Work instruction ▸ Please list all lines of the material below in which the string "each" occurs.

Supplied data ▸
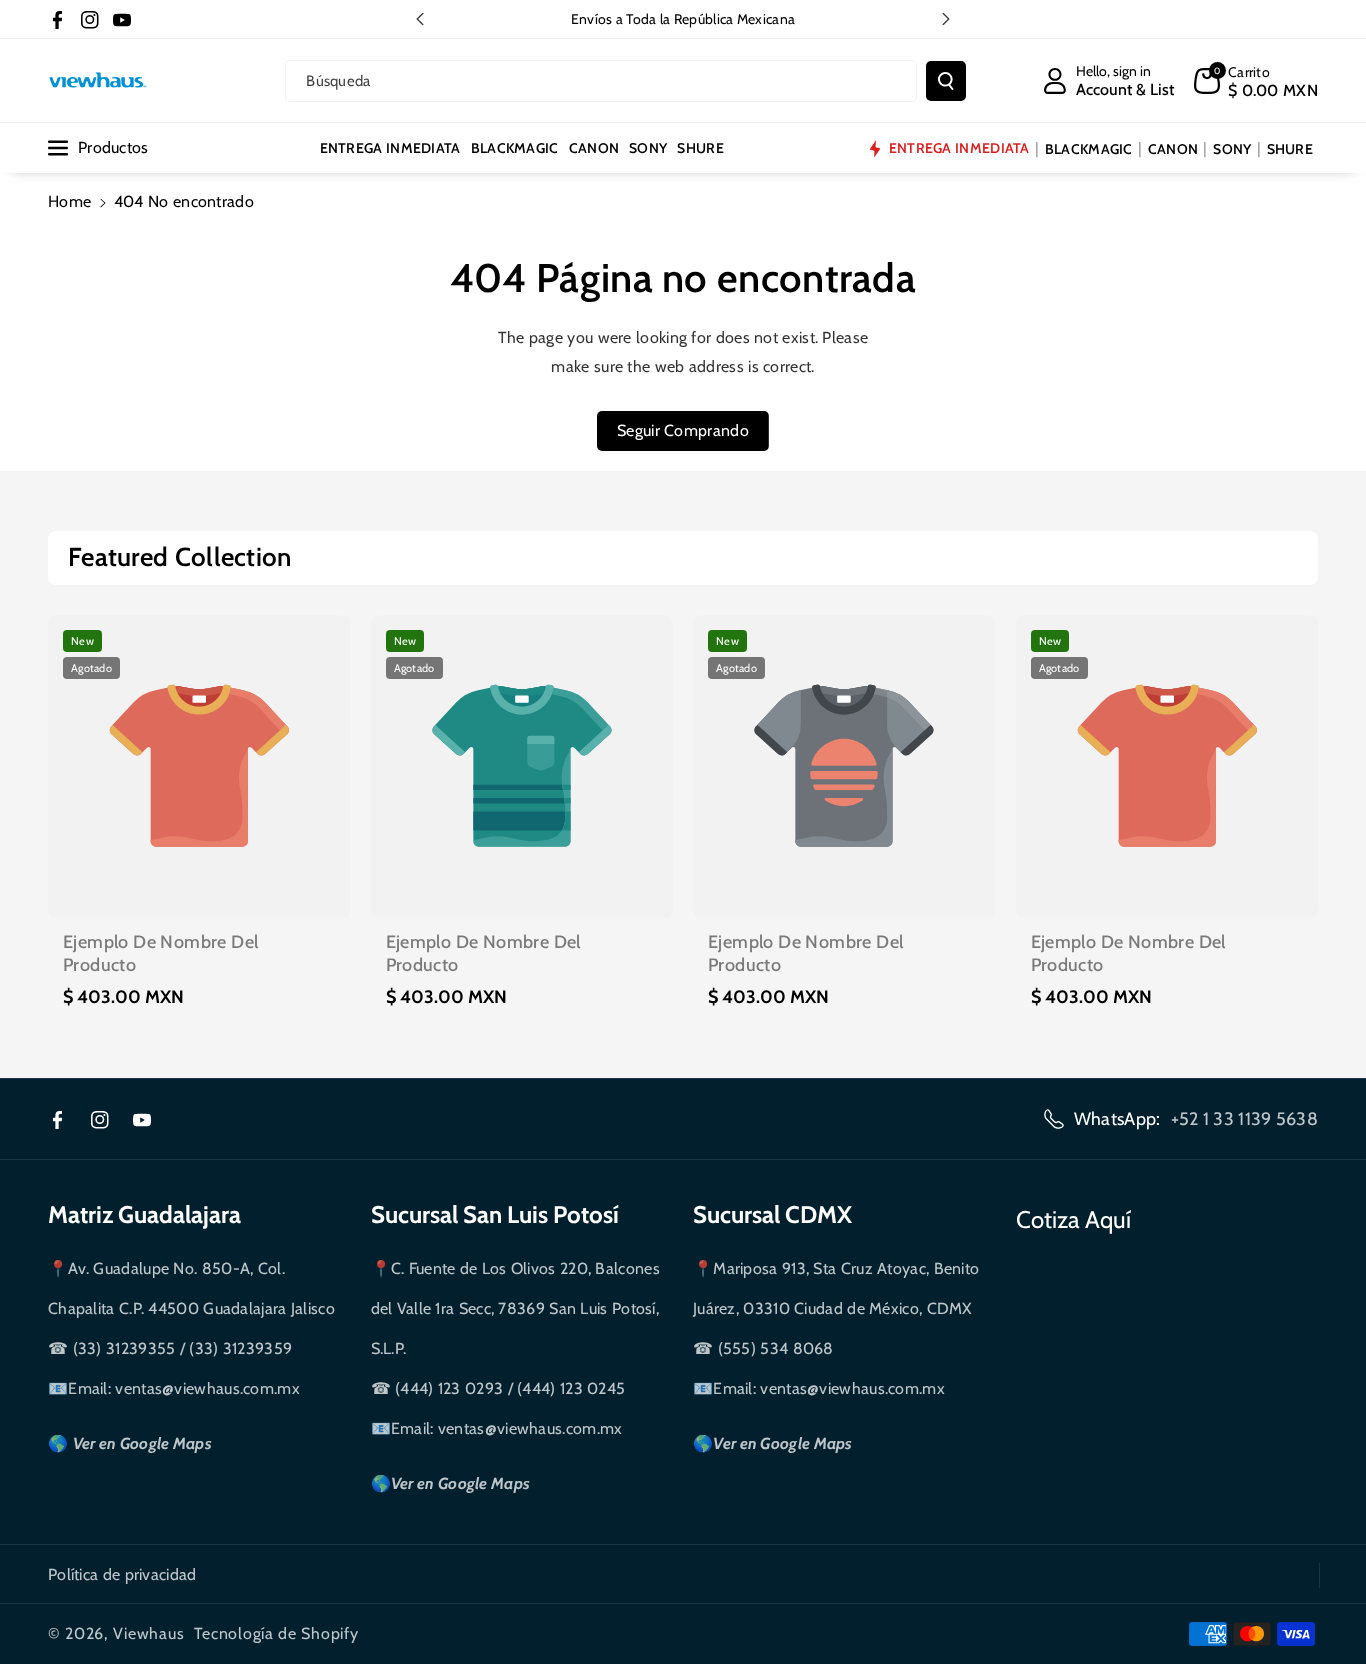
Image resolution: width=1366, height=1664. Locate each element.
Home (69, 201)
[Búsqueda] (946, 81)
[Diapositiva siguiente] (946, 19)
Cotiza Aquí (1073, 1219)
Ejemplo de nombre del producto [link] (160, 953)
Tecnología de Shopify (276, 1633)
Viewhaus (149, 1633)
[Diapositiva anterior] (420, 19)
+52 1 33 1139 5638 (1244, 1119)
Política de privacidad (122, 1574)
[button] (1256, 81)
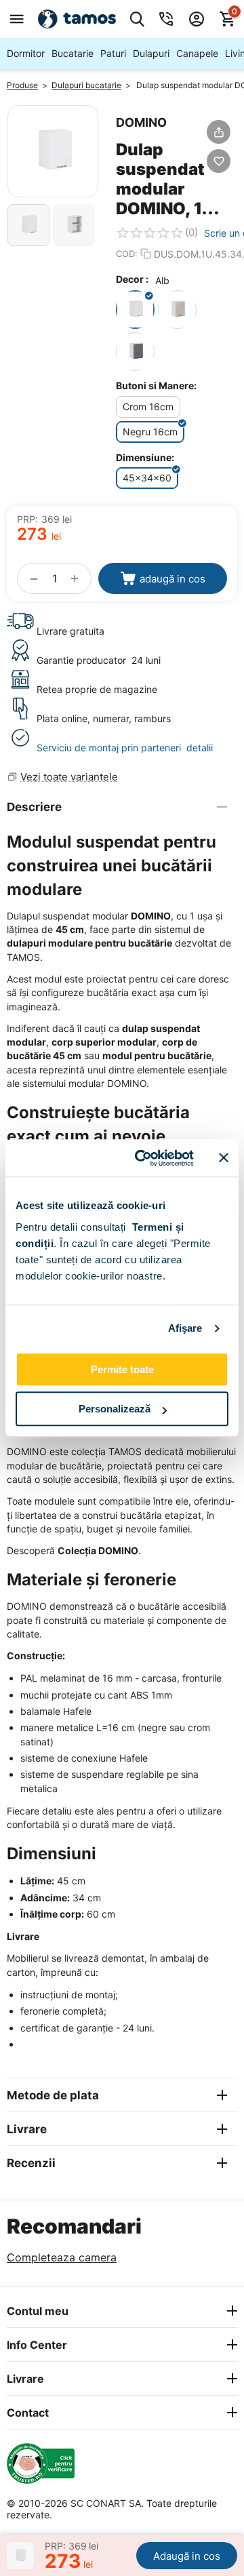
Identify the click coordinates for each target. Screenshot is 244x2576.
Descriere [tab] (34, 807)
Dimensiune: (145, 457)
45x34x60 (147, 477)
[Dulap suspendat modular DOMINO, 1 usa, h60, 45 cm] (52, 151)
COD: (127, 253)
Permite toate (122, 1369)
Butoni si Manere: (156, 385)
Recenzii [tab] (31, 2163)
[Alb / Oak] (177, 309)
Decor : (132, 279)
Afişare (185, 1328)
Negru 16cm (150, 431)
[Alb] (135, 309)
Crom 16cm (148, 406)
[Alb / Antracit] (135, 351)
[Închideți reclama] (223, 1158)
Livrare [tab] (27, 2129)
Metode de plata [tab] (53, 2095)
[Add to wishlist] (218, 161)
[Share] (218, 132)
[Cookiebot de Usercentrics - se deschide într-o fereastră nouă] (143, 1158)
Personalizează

Response box ▸
Image resolution: width=1366, height=1664. Locate each element.
Identify the click coordinates for each target. Screenshot is 244x2576.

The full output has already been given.